Fill rate, rejected orders, latency, and slippage become part of the benchmark outcome.
51-Stock Intraday Portfolio Probe
Passive, deterministic, Markowitz/MVO, execution-stress, and redacted LLM policy rows on a 51-stock hourly panel.
| Agent / baseline | Return | Max drawdown | Fill rate | Rejected | Risk edits | Herfindahl | Audit completeness |
|---|
| Buy and Hold | 0.71% | -0.79% | 87.16% | 98 | 2040 | 0.019 | 100.00% |
| Deterministic Risk-Aware | -1.35% | -3.11% | 76.26% | 91 | 672 | 0.062 | 100.00% |
| Markowitz MVO | -0.54% | -1.35% | 87.94% | 185 | 357 | 0.023 | 100.00% |
| Low-Liquidity Stress | -2.16% | -3.60% | 75.55% | 95 | 672 | 0.062 | 100.00% |
| Latency Stress | 1.96% | -1.33% | 44.40% | 209 | 672 | 0.081 | 100.00% |
| Frontier Policy A (redacted) | -2.23% | -2.93% | 71.86% | 378 | 2924 | 0.045 | 100.00% |
| Frontier Policy C (redacted) | -0.53% | -2.31% | 63.60% | 254 | 1200 | 0.035 | 100.00% |
Key Result 3: Audit Completeness Is A Benchmark Dimension
Each row should be traceable to a trajectory, not just a return curve.
TradeArena keeps compact result snapshots and redacted manifests so users can inspect what happened without shipping raw provider text.
Representation Robustness Snapshot
80 rolling failure anchors and 320 pre-failure steps across eight LLM trajectories.

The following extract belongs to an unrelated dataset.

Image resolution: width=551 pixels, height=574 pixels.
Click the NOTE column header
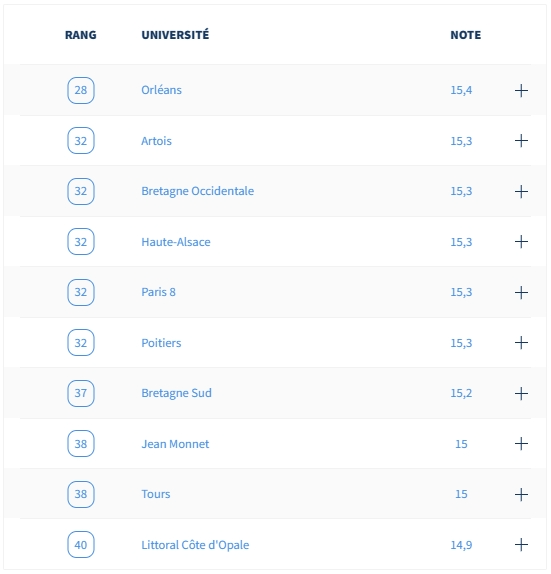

| Embedding | View | Anchors | Pre-failure steps | Mean rank delta | Contraction rate | Mean pre-shift |
|---|
| hash64 | fused | 80 | 320 | 0.471 | 67.50% | 0.071 |
| lsa32 | fused | 80 | 320 | 5.123 | 86.25% | 0.084 |
| hash64 | plan | 80 | 320 | 8.703 | 97.50% | 0.122 |
| lsa32 | plan | 80 | 320 | 4.870 | 85.00% | 0.097 |
Limitations
This page is a benchmark and audit artifact, not financial advice or a live-trading guarantee. First-run reproduction uses tracked artifacts, and public policy rows use redacted or normalized labels. Raw provider prompts, responses, credentials, and caches are not shipped.